Given records.
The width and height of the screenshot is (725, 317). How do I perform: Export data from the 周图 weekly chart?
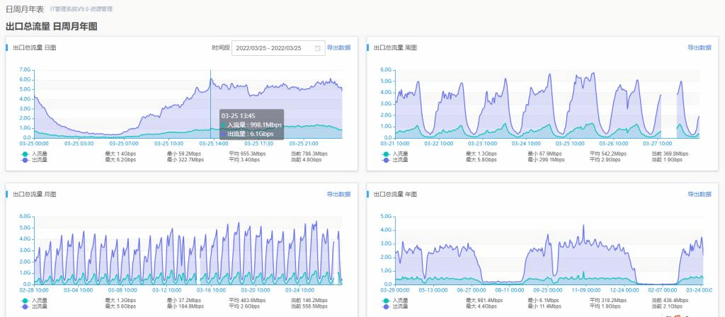click(x=698, y=47)
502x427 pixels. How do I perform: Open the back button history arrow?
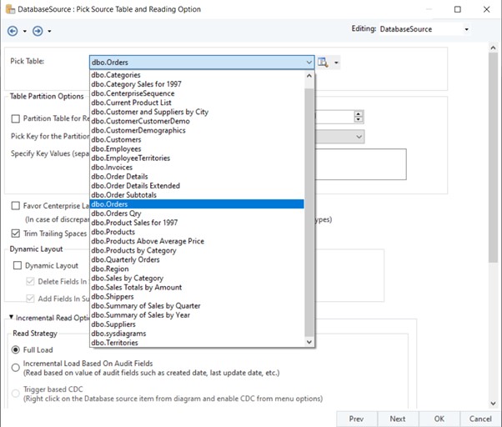[x=24, y=31]
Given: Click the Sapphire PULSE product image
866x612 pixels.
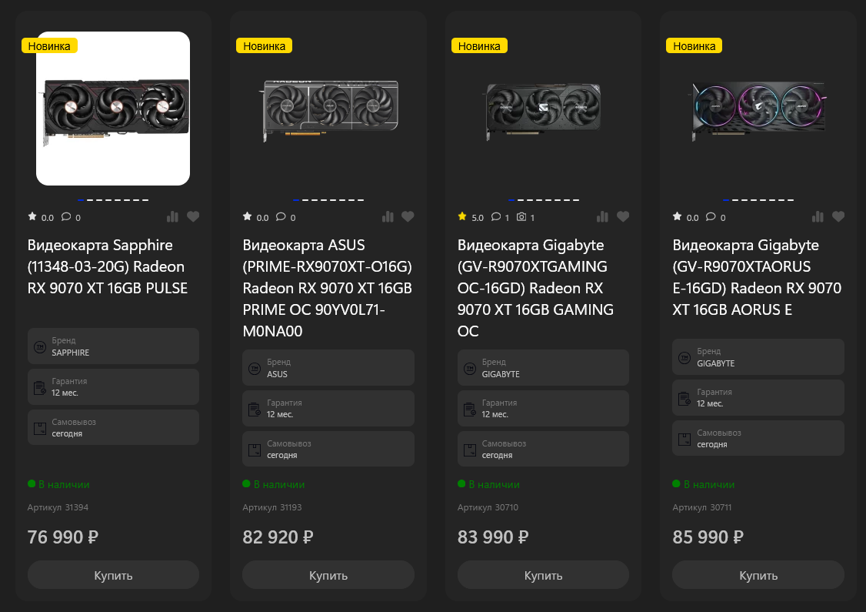Looking at the screenshot, I should pyautogui.click(x=113, y=109).
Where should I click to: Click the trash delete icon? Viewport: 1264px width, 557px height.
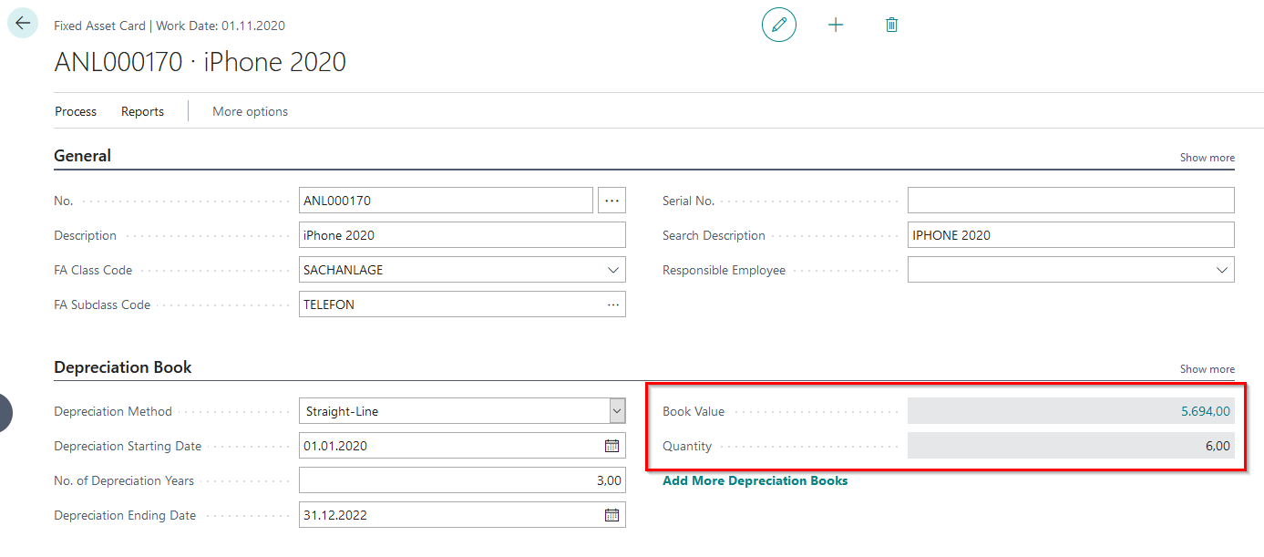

Work task.
Every entry should be repeated verbatim, with the pictures left out.

Answer for this exercise.
The width and height of the screenshot is (725, 317). How do I perform: Export data from the 周图 weekly chart?
click(x=698, y=47)
502x427 pixels. How do I perform: Open the back button history arrow?
[x=24, y=31]
Given: Click the Sapphire PULSE product image
866x612 pixels.
Looking at the screenshot, I should pyautogui.click(x=113, y=109).
Where should I click to: Click the trash delete icon? Viewport: 1264px width, 557px height.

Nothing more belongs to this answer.